[WHAT YOU ARE ASKED TO DO]
When the line with "Given: Click the Skipped: legend label" comes up, set it down and every later line to the end of the data, exactly and without pictures.

[DATA]
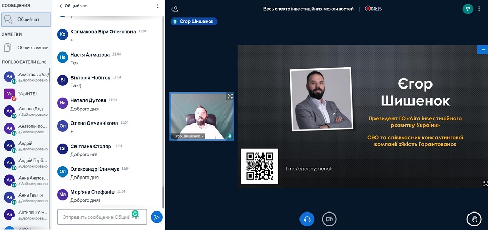Click the connection status icon in top bar
Screen dimensions: 488x230
467,9
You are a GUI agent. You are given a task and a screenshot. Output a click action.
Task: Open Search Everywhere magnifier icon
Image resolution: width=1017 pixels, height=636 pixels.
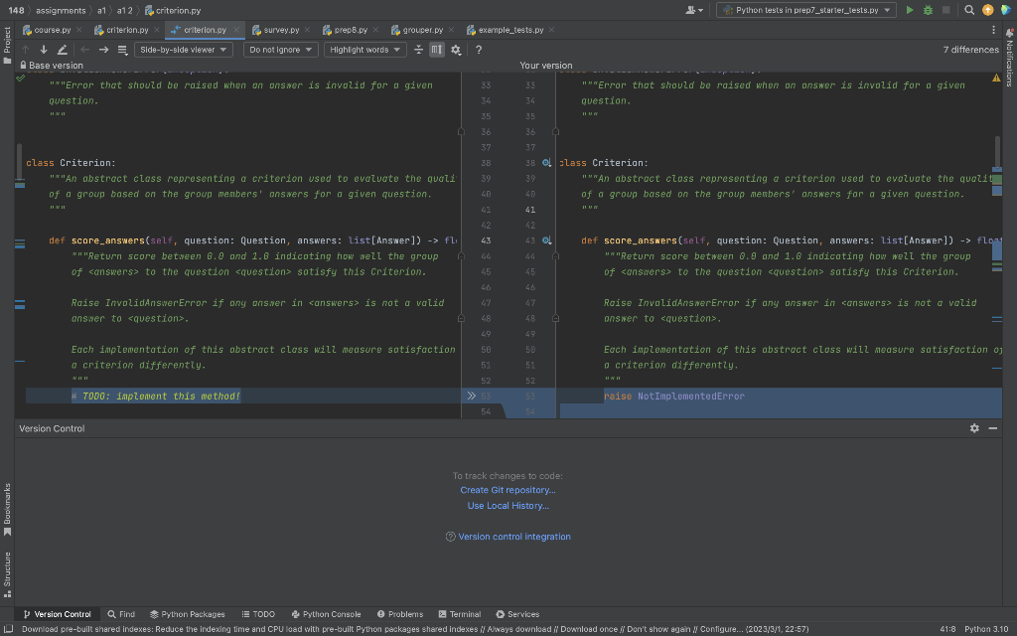(969, 10)
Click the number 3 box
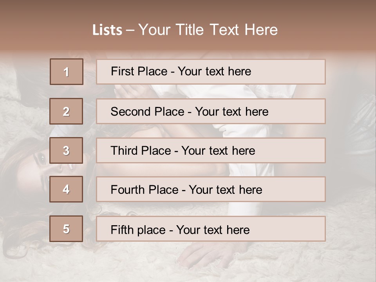Viewport: 376px width, 282px height. click(66, 150)
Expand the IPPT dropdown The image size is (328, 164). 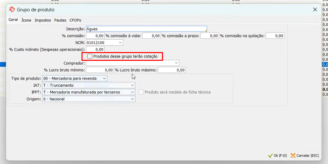pos(132,92)
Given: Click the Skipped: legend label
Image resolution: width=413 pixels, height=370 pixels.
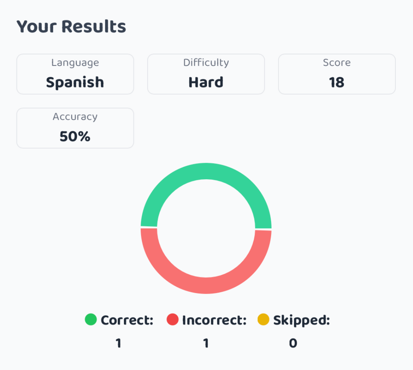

[RESPONSE BOX]
Given: Click the Skipped: legend label
Image resolution: width=413 pixels, height=370 pixels.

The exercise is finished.